Step 3: Thalamus (Relay Station) The thalamus (specifically the lateral geniculate nucleus, LGN) relays visual information to the visual cortex.
Step 4: Visual Cortex The visual cortex processes and interprets visual information, allowing us to perceive shapes, colors, and movement.
Step 5: Two Visual Pathways (Streams)
Ventral Stream ("What Pathway"): Travels to the temporal lobe; responsible for object recognition.
Dorsal Stream ("Where/How Pathway"): Travels to the parietal lobe; responsible for spatial awareness and guiding actions.
Perceptual Constancy and Depth Perception
Perceptual Constancy
Perceptual constancy allows us to perceive objects as having constant shape, size, and color despite changes in lighting, angle, or distance.
Size Constancy: Judging an object’s size relative to other objects.
Shape Constancy: Recognizing an object’s shape under different viewing conditions.
Color Constancy: Recognizing an object’s color under different lighting conditions.
Depth Perception
Depth perception is the ability to judge distances and spatial relationships, essential for activities like walking and driving.
Binocular Cues: Use both eyes to perceive depth (e.g., retinal disparity).

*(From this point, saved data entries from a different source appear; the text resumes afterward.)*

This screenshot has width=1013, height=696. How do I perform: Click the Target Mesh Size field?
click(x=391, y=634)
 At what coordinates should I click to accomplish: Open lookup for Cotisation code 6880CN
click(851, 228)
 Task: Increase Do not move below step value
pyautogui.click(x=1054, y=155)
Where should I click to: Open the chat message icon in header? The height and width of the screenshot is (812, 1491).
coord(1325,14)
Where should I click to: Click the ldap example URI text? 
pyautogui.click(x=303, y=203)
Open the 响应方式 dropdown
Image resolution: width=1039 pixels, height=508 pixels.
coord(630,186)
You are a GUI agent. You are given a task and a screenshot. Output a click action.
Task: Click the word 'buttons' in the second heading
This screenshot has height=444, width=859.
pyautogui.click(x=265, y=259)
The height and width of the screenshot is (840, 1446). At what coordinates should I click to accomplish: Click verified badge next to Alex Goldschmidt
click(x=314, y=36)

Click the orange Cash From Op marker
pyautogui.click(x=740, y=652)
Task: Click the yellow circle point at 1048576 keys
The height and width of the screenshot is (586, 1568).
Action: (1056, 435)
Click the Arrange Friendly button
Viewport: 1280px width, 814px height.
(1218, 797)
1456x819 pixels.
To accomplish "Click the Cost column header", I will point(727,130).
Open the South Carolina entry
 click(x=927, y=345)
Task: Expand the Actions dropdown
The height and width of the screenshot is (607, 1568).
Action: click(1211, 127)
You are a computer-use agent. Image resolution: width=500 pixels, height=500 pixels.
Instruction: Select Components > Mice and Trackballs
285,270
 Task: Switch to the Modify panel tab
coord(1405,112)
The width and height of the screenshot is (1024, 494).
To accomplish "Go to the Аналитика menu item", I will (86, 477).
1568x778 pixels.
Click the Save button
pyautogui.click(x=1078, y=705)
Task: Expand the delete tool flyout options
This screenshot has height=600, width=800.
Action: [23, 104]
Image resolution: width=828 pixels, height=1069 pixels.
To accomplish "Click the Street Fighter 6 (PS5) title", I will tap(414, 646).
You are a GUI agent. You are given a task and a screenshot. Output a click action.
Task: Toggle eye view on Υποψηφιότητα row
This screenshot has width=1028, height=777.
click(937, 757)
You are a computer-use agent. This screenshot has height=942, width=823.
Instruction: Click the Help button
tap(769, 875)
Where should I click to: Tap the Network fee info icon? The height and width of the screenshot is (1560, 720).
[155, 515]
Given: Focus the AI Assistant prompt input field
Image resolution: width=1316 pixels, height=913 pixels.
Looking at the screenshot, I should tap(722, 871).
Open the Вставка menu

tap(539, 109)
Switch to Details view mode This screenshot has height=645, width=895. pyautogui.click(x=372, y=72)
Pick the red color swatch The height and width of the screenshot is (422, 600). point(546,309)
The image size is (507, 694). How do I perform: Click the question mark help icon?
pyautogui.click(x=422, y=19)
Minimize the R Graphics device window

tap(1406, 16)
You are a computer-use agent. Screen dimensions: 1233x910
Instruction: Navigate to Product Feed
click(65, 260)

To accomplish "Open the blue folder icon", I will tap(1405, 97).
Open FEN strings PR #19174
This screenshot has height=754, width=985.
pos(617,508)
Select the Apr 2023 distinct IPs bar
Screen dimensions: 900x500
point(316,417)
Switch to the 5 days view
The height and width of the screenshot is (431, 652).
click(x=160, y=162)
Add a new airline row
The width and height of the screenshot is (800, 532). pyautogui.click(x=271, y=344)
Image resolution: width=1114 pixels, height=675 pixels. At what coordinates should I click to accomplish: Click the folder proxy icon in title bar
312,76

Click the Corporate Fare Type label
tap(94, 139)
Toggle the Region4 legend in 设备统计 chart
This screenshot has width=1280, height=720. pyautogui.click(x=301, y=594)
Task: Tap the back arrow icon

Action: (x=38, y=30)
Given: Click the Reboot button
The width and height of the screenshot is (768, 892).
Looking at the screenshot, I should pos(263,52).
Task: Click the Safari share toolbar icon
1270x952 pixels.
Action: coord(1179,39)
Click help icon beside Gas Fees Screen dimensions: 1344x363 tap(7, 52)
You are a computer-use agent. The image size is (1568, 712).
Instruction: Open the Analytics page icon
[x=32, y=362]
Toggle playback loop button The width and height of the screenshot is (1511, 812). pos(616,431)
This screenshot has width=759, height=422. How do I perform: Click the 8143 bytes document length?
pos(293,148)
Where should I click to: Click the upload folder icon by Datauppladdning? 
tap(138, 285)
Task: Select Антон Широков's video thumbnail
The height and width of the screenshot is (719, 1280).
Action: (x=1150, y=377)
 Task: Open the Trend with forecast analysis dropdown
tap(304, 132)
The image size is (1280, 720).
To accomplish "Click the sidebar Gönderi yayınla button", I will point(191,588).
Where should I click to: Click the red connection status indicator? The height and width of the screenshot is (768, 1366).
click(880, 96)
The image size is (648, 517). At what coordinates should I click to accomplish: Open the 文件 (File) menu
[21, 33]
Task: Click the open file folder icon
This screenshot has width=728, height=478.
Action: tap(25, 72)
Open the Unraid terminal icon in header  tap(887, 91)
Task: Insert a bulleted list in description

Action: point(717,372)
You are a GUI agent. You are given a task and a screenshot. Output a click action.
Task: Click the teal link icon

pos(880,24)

Monocular Cues: Use one eye to perceive depth (e.g., relative size, linear perspective).
Attention and Perception
Selective Attention and Divided Attention
Attention determines what sensory information is processed and perceived.
Divided Attention: Paying attention to more than one task at once; reduces performance accuracy.
Selective Attention: Focusing on one task or event; improves focus but decreases awareness of other stimuli.
Inattentional Blindness: Failure to notice visible objects/events due to focused attention elsewhere.
Tables
Comparison of Rods and Cones
Feature | Rods | Cones |
|---|---|---|
Location | Peripheral retina | Fovea (center of retina) |
Light Sensitivity | High (low light) | Low (bright light) |
Color Detection | No (black, white, gray) | Yes (color vision) |
Detail Detection | Poor | Sharp |
Number in Retina | ~120 million | ~6-8 million |
Visual Pathways
Pathway | Destination | Function |
|---|---|---|
Ventral Stream | Temporal lobe | Object recognition ("What") |
Dorsal Stream | Parietal lobe | Spatial awareness/action ("Where/How") |
Additional info:
Some explanations and examples have been expanded for clarity and completeness.
Key terms and processes have been defined and contextualized for exam preparation.